# Bit of help with wireless network....



## Karn Maeshalanadae (Dec 25, 2008)

Okay, here's the deal. Today I received a wireless router, and apparently I set it up right and apparently it works fine. My laptop's wireless network says its picked it up, full strength, but here's the thing: It won't seem to get through to the internet.


The story is, there was one unsecured wireless network for my neighborhood's general area that I used to be able to connect to okay. But, and I don't know why I tried, I messed around with my laptop's virtual private connection, and ever since then the wireless network won't work. Simply put, when I view the status, it says packets sent: 1** packets received: either 0, 2, or 3.
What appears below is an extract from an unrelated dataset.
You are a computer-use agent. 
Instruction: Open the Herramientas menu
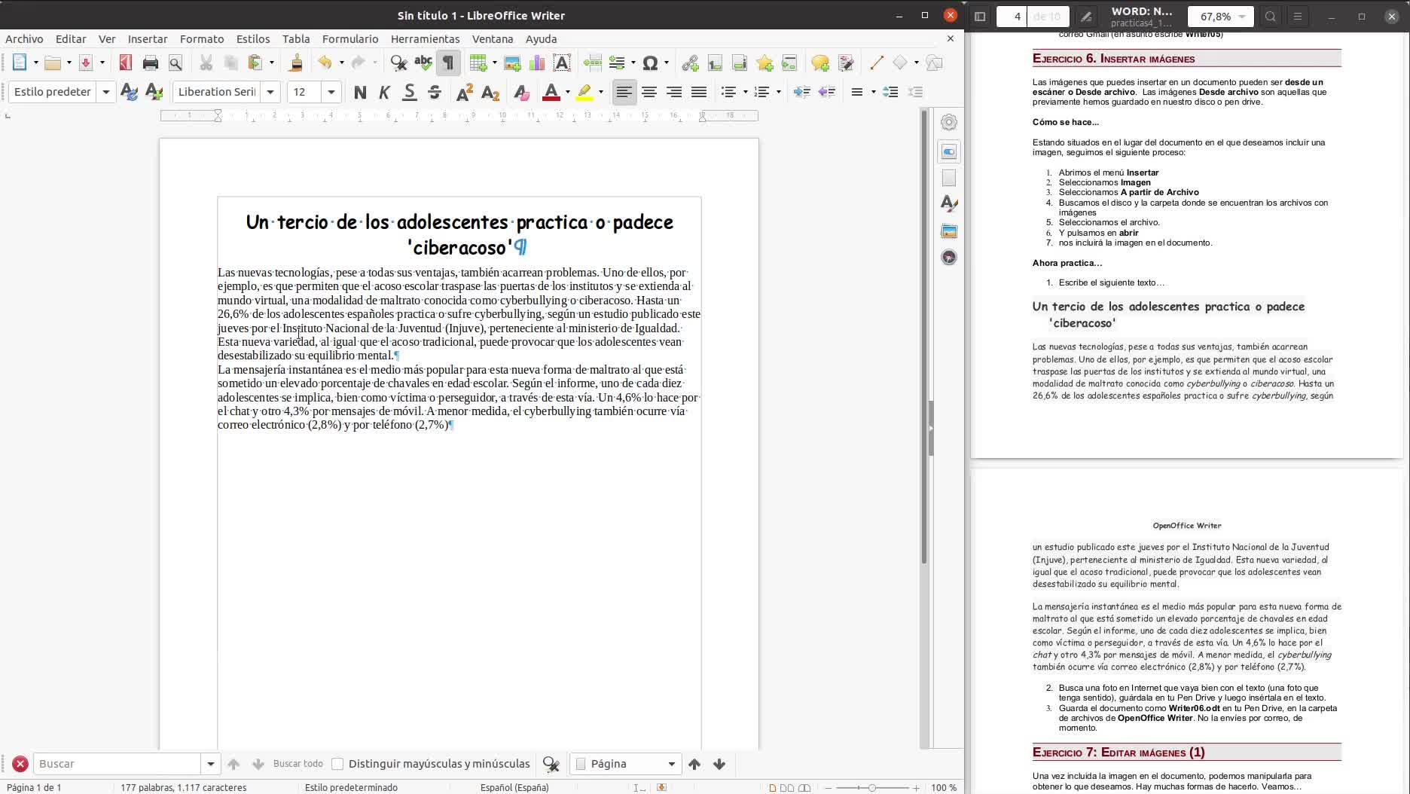[425, 39]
Could I get some help with this?


----------



## PTeppic (Dec 25, 2008)

Safest way to test this is to do it in two halves: ethernet the computer to the router and be absolutely sure that that's working fully. Then you can remove the wire to get that half working.
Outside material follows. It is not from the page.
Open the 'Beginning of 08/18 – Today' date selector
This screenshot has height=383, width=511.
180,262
If this is a new router, is it a new ISP? If so, have you got a cache set up to the old ISP that the new router can't see?
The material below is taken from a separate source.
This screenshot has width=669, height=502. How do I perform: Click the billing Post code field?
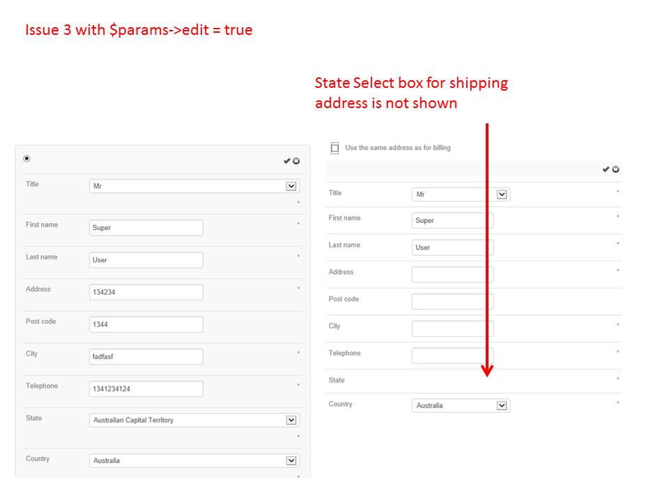[146, 324]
Finally, although your computer can see the new router, is it actually using it? Here I can see several neighbouring routers, but have to ensure I've picked ours. If I take the netbook into the garage I can still get online, even though the signal from next door's hub is actually stronger... just have to pick the right one.


----------



## Karn Maeshalanadae (Dec 25, 2008)

Well, the whole thing is, my laptop can see it, but apparently can't get through. It's JUST LIKE there's some invisible firewall blocking internet access that I can't seem to get through, even though I have both Windows Firewall AND McAfee firewall disabled.

And it all started with the VPN....I had no problem with wireless networks before that. And ever since then, places where I had no problem connecting to that one other unsecured network I mentioned can't get through it.

Also, on the modem the router's hooked up to, the modem won't really start up when the router's actually in it....


----------